====== RECORDS SHOWN

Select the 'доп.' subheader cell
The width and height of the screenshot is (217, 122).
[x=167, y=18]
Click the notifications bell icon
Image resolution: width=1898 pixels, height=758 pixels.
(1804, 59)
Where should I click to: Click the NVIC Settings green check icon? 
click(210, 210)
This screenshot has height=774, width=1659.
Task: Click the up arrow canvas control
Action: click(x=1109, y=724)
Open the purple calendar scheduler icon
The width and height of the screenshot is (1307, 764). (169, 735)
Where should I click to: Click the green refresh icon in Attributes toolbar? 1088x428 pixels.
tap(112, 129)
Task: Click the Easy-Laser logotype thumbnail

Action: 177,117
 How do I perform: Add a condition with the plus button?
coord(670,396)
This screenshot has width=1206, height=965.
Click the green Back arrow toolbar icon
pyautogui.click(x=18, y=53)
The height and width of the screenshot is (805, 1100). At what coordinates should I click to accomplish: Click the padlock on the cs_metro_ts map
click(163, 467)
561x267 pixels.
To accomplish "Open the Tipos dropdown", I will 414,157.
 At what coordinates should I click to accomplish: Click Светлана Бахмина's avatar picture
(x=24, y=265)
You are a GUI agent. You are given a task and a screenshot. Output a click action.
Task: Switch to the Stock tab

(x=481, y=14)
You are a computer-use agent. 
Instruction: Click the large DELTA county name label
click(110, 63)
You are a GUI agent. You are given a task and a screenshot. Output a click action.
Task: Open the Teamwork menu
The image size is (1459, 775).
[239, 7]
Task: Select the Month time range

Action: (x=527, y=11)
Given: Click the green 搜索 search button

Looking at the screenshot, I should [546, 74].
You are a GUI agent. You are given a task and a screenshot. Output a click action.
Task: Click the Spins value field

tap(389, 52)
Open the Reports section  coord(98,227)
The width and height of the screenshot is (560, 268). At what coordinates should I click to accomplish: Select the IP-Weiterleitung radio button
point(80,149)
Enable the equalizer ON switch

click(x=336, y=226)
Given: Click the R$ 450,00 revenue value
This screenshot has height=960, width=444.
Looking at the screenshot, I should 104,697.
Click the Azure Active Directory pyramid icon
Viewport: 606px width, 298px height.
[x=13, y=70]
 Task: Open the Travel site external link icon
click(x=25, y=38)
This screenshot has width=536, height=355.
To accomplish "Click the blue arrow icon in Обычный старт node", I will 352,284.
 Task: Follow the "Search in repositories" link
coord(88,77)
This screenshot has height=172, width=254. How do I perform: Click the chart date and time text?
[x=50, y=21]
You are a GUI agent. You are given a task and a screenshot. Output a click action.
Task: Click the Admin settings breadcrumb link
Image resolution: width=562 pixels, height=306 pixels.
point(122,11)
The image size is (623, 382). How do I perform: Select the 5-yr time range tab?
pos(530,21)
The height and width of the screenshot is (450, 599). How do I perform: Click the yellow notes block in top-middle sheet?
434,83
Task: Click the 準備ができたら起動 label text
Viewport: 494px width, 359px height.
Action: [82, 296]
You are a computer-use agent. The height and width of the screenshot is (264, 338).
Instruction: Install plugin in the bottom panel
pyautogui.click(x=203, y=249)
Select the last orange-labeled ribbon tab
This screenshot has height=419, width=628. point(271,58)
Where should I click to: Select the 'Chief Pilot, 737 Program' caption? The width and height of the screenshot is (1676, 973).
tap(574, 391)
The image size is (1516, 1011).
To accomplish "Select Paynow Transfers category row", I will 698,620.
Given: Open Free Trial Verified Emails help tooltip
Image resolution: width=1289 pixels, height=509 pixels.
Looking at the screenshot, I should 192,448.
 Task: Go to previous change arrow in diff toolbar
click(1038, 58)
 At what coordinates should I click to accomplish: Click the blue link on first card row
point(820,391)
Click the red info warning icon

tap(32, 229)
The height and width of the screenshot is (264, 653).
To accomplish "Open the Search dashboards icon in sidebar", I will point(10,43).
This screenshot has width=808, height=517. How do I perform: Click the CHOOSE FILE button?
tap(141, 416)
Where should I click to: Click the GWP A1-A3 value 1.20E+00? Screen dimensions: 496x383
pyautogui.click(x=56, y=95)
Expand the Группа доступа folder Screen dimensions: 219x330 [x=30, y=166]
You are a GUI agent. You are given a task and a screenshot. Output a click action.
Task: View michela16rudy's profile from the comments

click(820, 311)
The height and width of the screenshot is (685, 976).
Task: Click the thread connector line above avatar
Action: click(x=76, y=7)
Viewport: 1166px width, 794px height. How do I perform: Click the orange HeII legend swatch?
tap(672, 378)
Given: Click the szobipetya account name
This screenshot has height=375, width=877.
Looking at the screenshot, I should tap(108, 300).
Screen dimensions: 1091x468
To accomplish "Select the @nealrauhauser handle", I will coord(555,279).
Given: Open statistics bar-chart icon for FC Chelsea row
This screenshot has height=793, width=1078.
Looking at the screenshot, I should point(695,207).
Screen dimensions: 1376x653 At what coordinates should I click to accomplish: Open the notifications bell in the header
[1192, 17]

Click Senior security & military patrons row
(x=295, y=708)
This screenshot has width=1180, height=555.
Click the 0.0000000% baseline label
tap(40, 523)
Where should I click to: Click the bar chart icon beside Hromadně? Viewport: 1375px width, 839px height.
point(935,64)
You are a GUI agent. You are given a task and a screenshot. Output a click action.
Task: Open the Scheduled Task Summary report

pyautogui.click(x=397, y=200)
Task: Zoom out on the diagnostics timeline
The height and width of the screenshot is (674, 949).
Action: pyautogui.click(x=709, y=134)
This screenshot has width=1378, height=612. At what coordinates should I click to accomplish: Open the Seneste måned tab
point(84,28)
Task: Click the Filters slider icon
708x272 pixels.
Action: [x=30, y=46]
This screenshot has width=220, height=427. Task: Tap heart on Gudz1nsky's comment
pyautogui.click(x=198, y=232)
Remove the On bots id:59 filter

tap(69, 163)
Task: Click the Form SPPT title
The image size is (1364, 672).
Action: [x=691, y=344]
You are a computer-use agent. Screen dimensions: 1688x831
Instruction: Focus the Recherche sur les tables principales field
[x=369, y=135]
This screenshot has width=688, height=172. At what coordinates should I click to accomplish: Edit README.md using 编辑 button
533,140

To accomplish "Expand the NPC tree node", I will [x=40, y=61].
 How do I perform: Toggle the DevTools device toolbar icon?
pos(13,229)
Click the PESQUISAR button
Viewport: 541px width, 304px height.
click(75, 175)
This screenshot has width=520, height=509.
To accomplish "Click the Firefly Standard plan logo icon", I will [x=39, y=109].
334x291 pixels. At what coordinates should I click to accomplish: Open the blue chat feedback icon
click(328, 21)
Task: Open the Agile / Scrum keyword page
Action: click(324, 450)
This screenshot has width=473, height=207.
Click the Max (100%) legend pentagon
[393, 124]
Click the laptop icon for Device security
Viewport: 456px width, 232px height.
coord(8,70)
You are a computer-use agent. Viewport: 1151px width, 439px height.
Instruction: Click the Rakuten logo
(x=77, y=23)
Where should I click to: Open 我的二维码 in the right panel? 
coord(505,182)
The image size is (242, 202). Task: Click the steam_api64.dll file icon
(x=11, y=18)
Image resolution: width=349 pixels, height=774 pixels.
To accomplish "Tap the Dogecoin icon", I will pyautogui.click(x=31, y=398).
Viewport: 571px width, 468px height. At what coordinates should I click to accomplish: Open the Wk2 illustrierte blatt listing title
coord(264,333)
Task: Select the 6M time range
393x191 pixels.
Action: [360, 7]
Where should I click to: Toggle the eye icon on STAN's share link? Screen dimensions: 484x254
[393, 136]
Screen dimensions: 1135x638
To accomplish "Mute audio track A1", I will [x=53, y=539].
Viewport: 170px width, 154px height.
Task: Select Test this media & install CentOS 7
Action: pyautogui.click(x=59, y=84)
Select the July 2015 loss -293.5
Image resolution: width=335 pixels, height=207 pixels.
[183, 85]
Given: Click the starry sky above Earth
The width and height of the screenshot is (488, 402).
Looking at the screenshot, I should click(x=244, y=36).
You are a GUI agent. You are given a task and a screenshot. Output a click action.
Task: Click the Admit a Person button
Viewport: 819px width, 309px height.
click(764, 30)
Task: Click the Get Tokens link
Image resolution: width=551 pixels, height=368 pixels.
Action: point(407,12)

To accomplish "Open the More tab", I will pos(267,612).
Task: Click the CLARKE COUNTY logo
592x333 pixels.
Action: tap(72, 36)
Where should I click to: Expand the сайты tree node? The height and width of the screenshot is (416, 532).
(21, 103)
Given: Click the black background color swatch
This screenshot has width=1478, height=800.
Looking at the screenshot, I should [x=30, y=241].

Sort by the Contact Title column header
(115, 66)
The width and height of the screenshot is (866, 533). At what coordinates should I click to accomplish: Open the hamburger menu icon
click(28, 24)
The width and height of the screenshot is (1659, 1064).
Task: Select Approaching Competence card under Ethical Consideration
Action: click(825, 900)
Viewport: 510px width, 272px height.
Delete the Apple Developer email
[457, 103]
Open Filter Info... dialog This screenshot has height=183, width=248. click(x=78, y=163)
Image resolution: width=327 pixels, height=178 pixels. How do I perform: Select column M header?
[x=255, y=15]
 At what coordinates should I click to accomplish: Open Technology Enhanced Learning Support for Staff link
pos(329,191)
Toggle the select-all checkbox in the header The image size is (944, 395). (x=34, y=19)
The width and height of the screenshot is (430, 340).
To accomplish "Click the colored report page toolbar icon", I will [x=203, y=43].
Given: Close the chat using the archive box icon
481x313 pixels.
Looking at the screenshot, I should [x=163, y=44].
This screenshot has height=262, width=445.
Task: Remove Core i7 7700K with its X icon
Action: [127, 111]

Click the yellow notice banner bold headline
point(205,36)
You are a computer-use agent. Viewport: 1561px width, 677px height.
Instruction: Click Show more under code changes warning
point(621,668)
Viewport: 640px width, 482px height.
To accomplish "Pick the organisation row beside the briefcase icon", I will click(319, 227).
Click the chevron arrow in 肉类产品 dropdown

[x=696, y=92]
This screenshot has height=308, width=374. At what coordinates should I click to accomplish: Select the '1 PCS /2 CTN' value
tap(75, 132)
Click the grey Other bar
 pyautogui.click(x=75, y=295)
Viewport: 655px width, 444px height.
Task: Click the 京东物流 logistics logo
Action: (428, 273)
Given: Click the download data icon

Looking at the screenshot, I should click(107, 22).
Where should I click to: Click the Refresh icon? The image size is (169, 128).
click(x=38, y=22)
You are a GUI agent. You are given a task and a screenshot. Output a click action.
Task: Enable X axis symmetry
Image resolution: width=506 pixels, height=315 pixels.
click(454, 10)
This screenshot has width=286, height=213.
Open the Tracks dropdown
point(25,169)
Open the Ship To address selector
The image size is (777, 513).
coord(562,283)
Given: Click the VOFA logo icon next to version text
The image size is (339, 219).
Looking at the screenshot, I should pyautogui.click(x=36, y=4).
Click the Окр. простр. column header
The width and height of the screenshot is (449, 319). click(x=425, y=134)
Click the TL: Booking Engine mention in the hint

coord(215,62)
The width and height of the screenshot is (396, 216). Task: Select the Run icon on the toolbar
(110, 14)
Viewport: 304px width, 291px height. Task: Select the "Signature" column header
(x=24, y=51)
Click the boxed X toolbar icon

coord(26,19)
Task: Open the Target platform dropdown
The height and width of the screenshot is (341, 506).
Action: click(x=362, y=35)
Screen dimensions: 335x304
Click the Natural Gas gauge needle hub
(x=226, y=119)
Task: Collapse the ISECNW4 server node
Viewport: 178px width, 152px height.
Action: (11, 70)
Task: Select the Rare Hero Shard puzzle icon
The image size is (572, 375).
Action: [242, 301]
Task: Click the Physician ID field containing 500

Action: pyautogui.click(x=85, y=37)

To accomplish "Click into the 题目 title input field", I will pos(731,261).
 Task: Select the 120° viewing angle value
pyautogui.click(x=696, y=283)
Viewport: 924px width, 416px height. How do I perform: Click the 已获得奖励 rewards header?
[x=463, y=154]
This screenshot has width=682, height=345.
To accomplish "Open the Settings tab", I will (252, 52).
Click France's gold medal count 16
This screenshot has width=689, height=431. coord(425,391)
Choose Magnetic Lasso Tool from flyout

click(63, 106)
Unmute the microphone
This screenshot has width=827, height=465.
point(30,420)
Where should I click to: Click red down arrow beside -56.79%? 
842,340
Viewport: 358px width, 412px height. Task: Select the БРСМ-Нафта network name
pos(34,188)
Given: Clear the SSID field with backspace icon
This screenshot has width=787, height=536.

============

**TASK**. Exactly the lines from the one containing "Choose Magnetic Lasso Tool from flyout" to the last line of the entries above must be duplicated, with both of those lines included and nothing more.

**ANSWER TO THE EXERCISE**.
Choose Magnetic Lasso Tool from flyout

click(63, 106)
Unmute the microphone
This screenshot has width=827, height=465.
point(30,420)
Where should I click to: Click red down arrow beside -56.79%? 
842,340
Viewport: 358px width, 412px height. Task: Select the БРСМ-Нафта network name
pos(34,188)
Given: Clear the SSID field with backspace icon
This screenshot has width=787, height=536.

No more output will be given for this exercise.